There are many natural environmental systems, treatment plants, and customer service operations that have accumulated large databases. However, given the limited resources and greater demands being placed upon utilities, decision-making becomes more critical than ever; hence, there is a need to transform these databases so as to leverage the information hidden in them. While these databases are generally underutilized, this need not be the case as both software and computational power exist to determine what is capable of being known about any process. When we speak of “process” we could be thinking of either a natural system, such as the movement of groundwater, or a water treatment plant or distribution system. But to know how a process works requires information extracted from collected data. By itself, data is simply a record of one or more physical processes such as a plot of temperature versus time, or stream flow versus time, or average water consumption per customer per day. In contrast, information in this context tells us about critical relationships among variables, probabilities of event occurrence, and how variables evolve over time—how fast and in what direction.
The process of extracting information from data is called “data mining”. Data mining is a powerful analytical approach which consists of synthesizing information from large databases used in fields as diverse as financial services, banking, customer service, biology, manufacturing and e-commerce.
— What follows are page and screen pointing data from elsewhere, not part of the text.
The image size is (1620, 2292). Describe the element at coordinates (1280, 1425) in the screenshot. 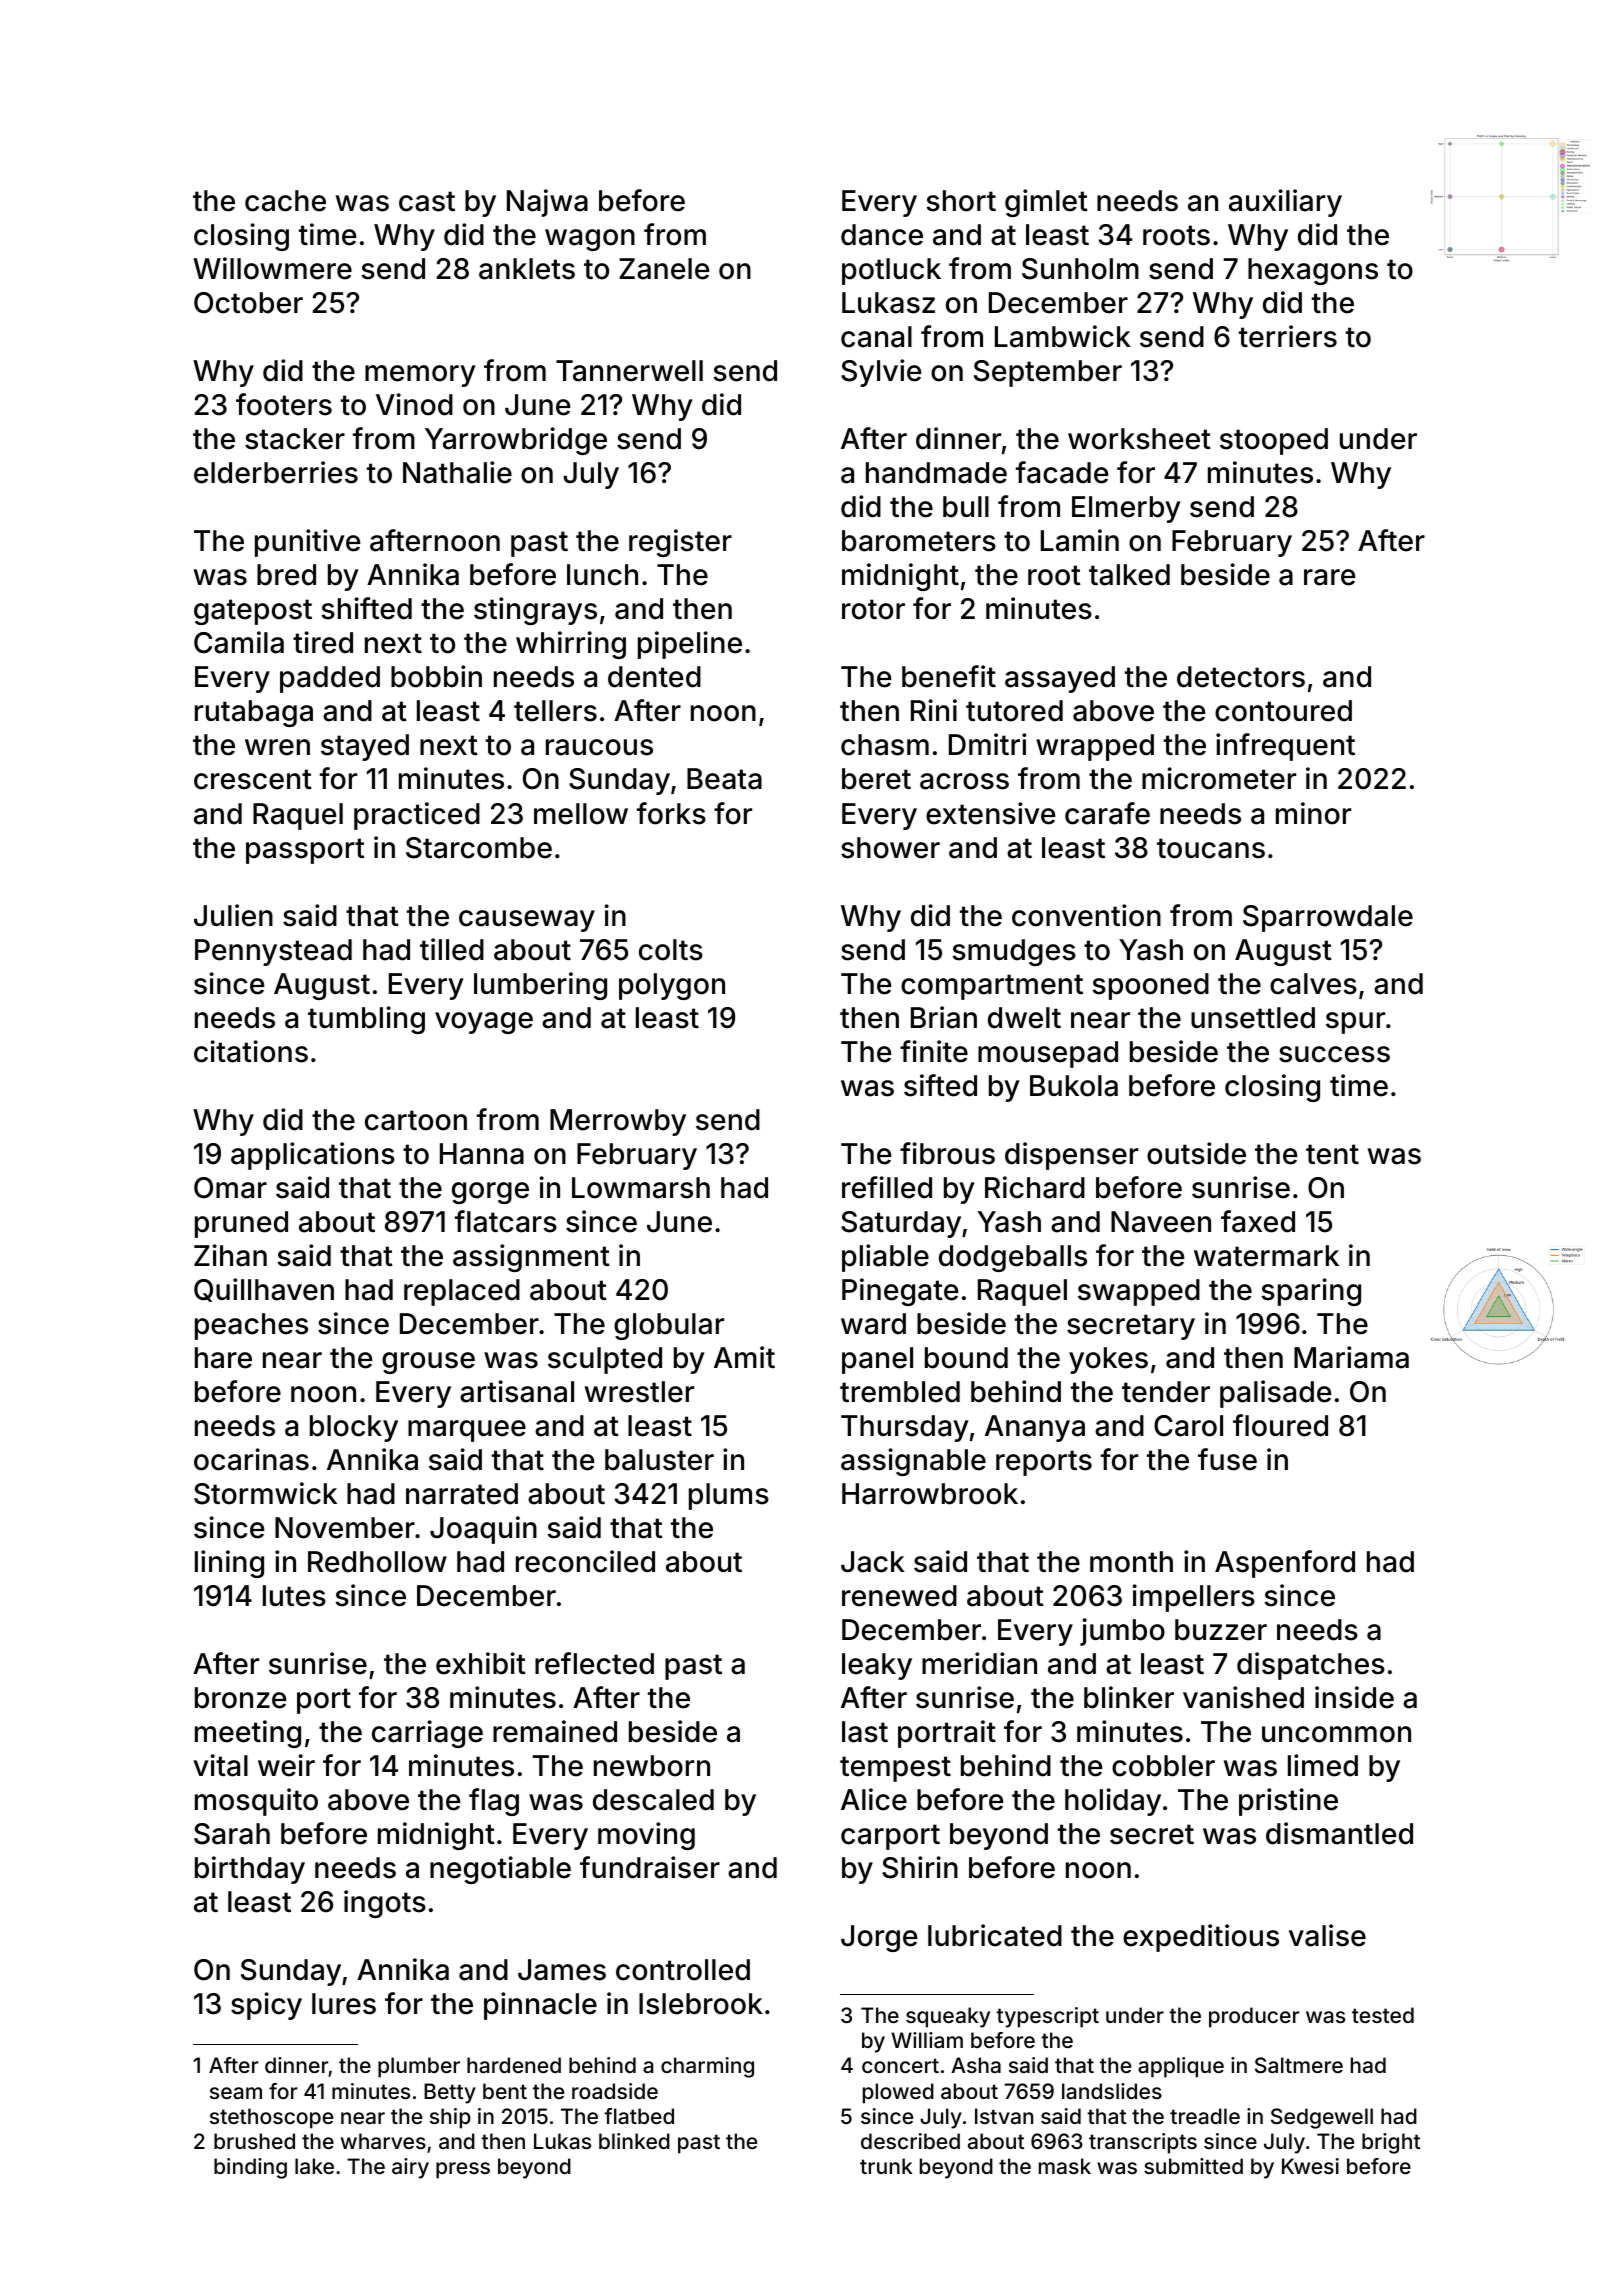

I see `floured` at that location.
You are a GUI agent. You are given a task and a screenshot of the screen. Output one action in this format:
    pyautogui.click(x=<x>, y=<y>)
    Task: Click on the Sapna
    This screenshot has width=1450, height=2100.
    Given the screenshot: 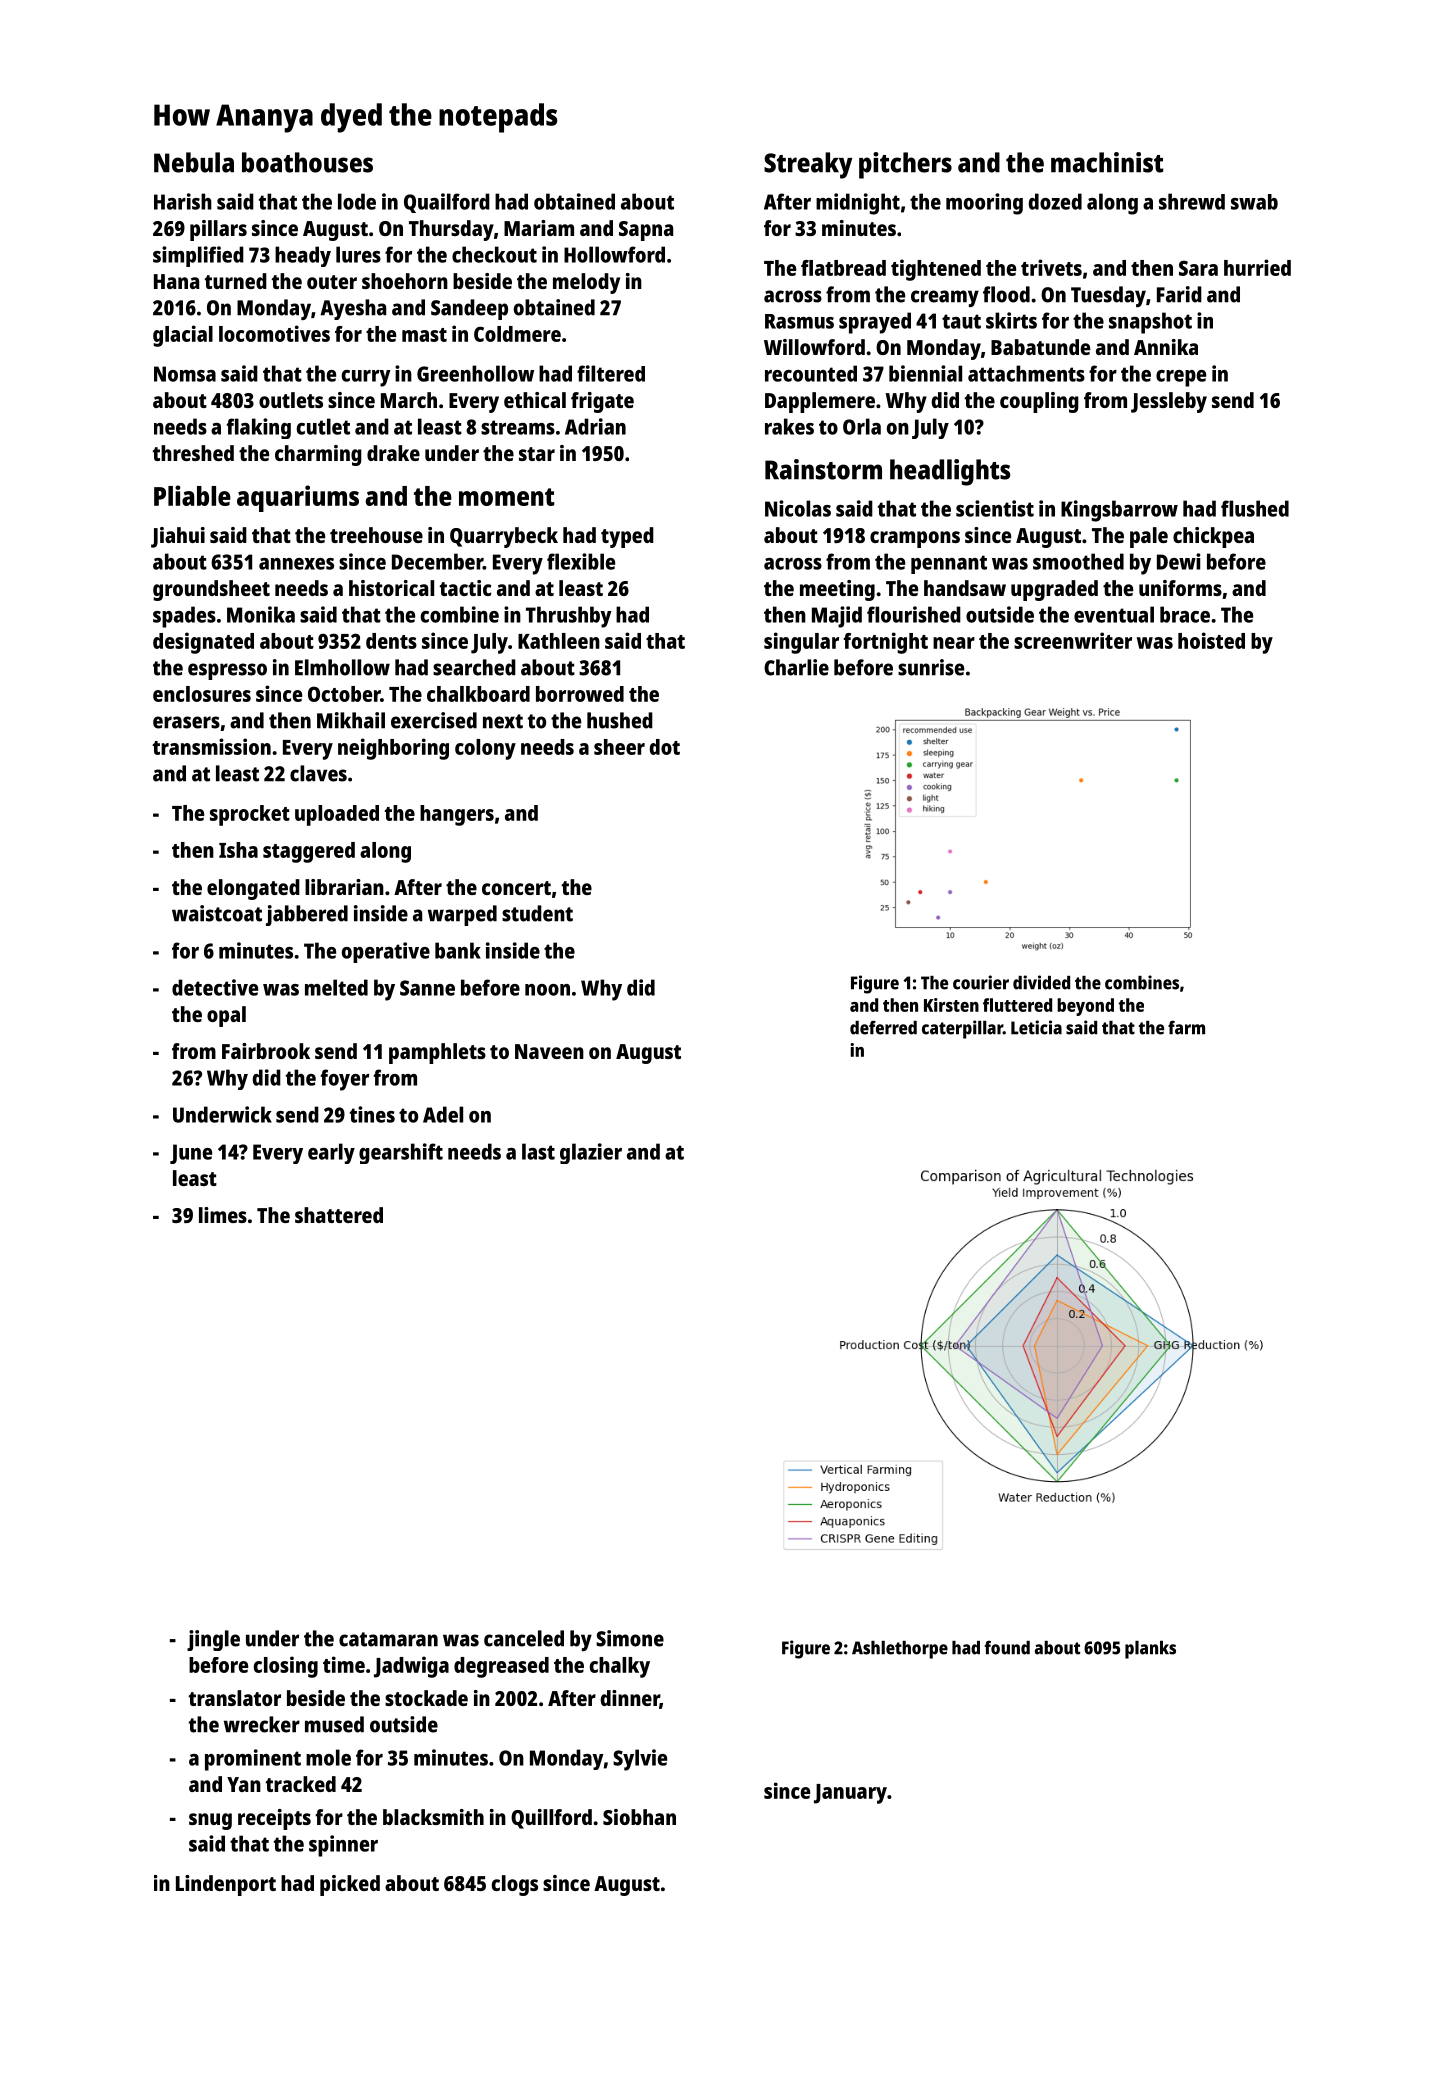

Data mining is also used in environmental fields such as water and wastewater treatment, water quality modeling, hydrology and demand forecasting. Over the course of this series, we shall examine how data can be used to build various process models such as:
- Minimizing DBP formation
- Optimizing coagulation
- Demand forecasting
- Optimizing filtration performance
- Determining groundwater movement
- Developing regional TMDLs
Data mining techniques include advanced multivariate analysis and modeling, multi-dimensional visualization, machine learning, artificial intelligence and artificial neural networks, a type of AI. By building process models, some of the hypothetical questions which data mining could be used to answer include, but are not limited to:
- Why does a wastewater or water treatment plant process run better at some times than at others? At times, the answer is obvious; at other times, no logical explanation is apparent.
- What are the critical factors to ensure that a wastewater treatment plant (WWTP) is able to nitrify or remove nutrients consistently?
- How can water use demand be accurately predicted, and what will happen if certain conservation measures are taken, if the weather changes, or if there is a change in the rate structure, population growth, etc.?
- What is the optimal operational and backwash mode for filtration?
- How can the coagulation process be optimized to remove TOC?
- What is the optimal use of limited water resources in a drainage basin?
- How can costs be reduced without adversely impacting service levels?
- How can the impacts from point source versus non-point source pollution be accurately separated?
- What can be done to reduce disinfection by-products without major capital expenditure?
- How can customer service records be used to enhance service levels?
- How can data mining techniques be used to help develop an asset management program or program for predicting critical failures?
The above examples are a minor sampling of all possible uses of databases to extract critical information in helping utility managers, engineers, resource managers, operators and financial analysts to make sense of what is happening on a larger scale and longer timeframe. While the above sample illustrations are different, they have much in common. First, conclusions are not apparent when first beginning each project, that is, collecting large quantities of data and looking at simple trends will yield a limited amount of information. Second, the information to make decisions is extracted from large databases covering a variety of conditions. And third, the information extracted is used to build a process model and/or decision support system (DSS), all of which would enable decisions to be made accurately, rapidly, and reflecting the wisdom of sound operational history.